━━━ RECORDS FOR THE EXERCISE

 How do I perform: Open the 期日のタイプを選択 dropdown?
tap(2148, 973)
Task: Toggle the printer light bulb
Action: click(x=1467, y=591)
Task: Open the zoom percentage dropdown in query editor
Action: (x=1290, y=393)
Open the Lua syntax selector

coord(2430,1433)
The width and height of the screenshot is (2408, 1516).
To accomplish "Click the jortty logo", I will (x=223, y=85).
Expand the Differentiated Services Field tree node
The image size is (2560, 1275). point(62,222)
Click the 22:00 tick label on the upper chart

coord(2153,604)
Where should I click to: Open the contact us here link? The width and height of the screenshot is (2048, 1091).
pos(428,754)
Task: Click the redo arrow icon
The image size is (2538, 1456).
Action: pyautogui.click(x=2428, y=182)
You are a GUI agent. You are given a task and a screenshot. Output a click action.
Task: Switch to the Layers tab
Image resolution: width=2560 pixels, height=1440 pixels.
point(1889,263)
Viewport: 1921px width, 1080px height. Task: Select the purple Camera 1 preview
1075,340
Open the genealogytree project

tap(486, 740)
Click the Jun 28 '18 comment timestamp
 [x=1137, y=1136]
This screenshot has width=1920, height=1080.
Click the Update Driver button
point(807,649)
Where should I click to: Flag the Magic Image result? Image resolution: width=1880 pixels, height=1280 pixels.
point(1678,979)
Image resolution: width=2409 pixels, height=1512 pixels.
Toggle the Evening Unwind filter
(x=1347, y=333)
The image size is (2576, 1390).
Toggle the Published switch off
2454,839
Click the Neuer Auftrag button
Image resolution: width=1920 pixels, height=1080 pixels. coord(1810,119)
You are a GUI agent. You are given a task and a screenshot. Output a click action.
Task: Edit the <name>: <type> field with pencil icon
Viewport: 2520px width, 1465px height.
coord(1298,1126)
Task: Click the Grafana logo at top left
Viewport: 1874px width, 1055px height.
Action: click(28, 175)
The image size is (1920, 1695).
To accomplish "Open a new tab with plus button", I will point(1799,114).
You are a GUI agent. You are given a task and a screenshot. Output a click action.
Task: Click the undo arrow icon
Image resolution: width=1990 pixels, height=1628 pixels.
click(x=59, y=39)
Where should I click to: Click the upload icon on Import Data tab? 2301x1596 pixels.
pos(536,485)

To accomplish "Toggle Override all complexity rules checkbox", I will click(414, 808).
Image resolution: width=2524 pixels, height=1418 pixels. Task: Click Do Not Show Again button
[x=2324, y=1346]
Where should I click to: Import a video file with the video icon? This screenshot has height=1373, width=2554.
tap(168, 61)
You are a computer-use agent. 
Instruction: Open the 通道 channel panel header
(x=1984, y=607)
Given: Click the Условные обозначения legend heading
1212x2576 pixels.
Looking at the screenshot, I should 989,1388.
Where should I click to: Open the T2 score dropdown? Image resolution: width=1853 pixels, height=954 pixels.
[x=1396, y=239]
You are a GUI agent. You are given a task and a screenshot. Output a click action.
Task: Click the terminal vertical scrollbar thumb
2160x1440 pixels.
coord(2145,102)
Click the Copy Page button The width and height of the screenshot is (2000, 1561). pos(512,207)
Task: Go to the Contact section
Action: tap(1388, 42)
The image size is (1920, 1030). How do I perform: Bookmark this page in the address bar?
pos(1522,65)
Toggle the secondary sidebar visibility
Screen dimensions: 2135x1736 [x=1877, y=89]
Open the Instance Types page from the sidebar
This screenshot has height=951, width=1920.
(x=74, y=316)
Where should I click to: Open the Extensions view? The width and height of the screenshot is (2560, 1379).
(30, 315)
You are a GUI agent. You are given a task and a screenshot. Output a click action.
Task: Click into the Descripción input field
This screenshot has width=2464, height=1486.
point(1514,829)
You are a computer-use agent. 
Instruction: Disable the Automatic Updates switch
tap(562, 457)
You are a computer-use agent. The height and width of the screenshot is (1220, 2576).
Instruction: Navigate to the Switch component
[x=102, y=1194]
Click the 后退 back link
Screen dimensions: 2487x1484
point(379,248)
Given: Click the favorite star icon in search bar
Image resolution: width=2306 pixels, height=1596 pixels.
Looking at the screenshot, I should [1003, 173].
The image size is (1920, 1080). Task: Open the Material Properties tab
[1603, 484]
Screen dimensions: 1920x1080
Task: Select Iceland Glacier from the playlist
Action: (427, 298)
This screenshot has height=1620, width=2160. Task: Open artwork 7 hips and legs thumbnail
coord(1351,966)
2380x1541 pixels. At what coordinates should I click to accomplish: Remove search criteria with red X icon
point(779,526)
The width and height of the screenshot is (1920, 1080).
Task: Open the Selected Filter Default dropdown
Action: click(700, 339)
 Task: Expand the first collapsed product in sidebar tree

━━━━━━

### TASK GOAL
In full and without change, transcribe the data above.

### ANSWER FOR THIS EXERCISE
 How do I perform: Open the 期日のタイプを選択 dropdown?
tap(2148, 973)
Task: Toggle the printer light bulb
Action: click(x=1467, y=591)
Task: Open the zoom percentage dropdown in query editor
Action: (x=1290, y=393)
Open the Lua syntax selector

coord(2430,1433)
The width and height of the screenshot is (2408, 1516).
To accomplish "Click the jortty logo", I will (x=223, y=85).
Expand the Differentiated Services Field tree node
The image size is (2560, 1275). point(62,222)
Click the 22:00 tick label on the upper chart

coord(2153,604)
Where should I click to: Open the contact us here link? The width and height of the screenshot is (2048, 1091).
pos(428,754)
Task: Click the redo arrow icon
The image size is (2538, 1456).
Action: pyautogui.click(x=2428, y=182)
You are a GUI agent. You are given a task and a screenshot. Output a click action.
Task: Switch to the Layers tab
Image resolution: width=2560 pixels, height=1440 pixels.
point(1889,263)
Viewport: 1921px width, 1080px height. Task: Select the purple Camera 1 preview
1075,340
Open the genealogytree project

tap(486, 740)
Click the Jun 28 '18 comment timestamp
 [x=1137, y=1136]
This screenshot has width=1920, height=1080.
Click the Update Driver button
point(807,649)
Where should I click to: Flag the Magic Image result? Image resolution: width=1880 pixels, height=1280 pixels.
point(1678,979)
Image resolution: width=2409 pixels, height=1512 pixels.
Toggle the Evening Unwind filter
(x=1347, y=333)
The image size is (2576, 1390).
Toggle the Published switch off
2454,839
Click the Neuer Auftrag button
Image resolution: width=1920 pixels, height=1080 pixels. coord(1810,119)
You are a GUI agent. You are given a task and a screenshot. Output a click action.
Task: Edit the <name>: <type> field with pencil icon
Viewport: 2520px width, 1465px height.
coord(1298,1126)
Task: Click the Grafana logo at top left
Viewport: 1874px width, 1055px height.
Action: click(28, 175)
The image size is (1920, 1695).
To accomplish "Open a new tab with plus button", I will point(1799,114).
You are a GUI agent. You are given a task and a screenshot. Output a click action.
Task: Click the undo arrow icon
Image resolution: width=1990 pixels, height=1628 pixels.
click(x=59, y=39)
Where should I click to: Click the upload icon on Import Data tab? 2301x1596 pixels.
pos(536,485)

To accomplish "Toggle Override all complexity rules checkbox", I will click(414, 808).
Image resolution: width=2524 pixels, height=1418 pixels. Task: Click Do Not Show Again button
[x=2324, y=1346]
Where should I click to: Import a video file with the video icon? This screenshot has height=1373, width=2554.
tap(168, 61)
You are a computer-use agent. 
Instruction: Open the 通道 channel panel header
(x=1984, y=607)
Given: Click the Условные обозначения legend heading
1212x2576 pixels.
Looking at the screenshot, I should 989,1388.
Where should I click to: Open the T2 score dropdown? Image resolution: width=1853 pixels, height=954 pixels.
[x=1396, y=239]
You are a GUI agent. You are given a task and a screenshot. Output a click action.
Task: Click the terminal vertical scrollbar thumb
2160x1440 pixels.
coord(2145,102)
Click the Copy Page button The width and height of the screenshot is (2000, 1561). pos(512,207)
Task: Go to the Contact section
Action: tap(1388, 42)
The image size is (1920, 1030). How do I perform: Bookmark this page in the address bar?
pos(1522,65)
Toggle the secondary sidebar visibility
Screen dimensions: 2135x1736 [x=1877, y=89]
Open the Instance Types page from the sidebar
This screenshot has height=951, width=1920.
(x=74, y=316)
Where should I click to: Open the Extensions view? The width and height of the screenshot is (2560, 1379).
(30, 315)
You are a GUI agent. You are given a task and a screenshot. Output a click action.
Task: Click into the Descripción input field
This screenshot has width=2464, height=1486.
point(1514,829)
You are a computer-use agent. 
Instruction: Disable the Automatic Updates switch
tap(562, 457)
You are a computer-use agent. The height and width of the screenshot is (1220, 2576).
Instruction: Navigate to the Switch component
[x=102, y=1194]
Click the 后退 back link
Screen dimensions: 2487x1484
point(379,248)
Given: Click the favorite star icon in search bar
Image resolution: width=2306 pixels, height=1596 pixels.
Looking at the screenshot, I should [1003, 173].
The image size is (1920, 1080). Task: Open the Material Properties tab
[1603, 484]
Screen dimensions: 1920x1080
Task: Select Iceland Glacier from the playlist
Action: (427, 298)
This screenshot has height=1620, width=2160. Task: Open artwork 7 hips and legs thumbnail
coord(1351,966)
2380x1541 pixels. At what coordinates should I click to accomplish: Remove search criteria with red X icon
point(779,526)
The width and height of the screenshot is (1920, 1080).
Task: Open the Selected Filter Default dropdown
Action: click(700, 339)
 Task: Expand the first collapsed product in sidebar tree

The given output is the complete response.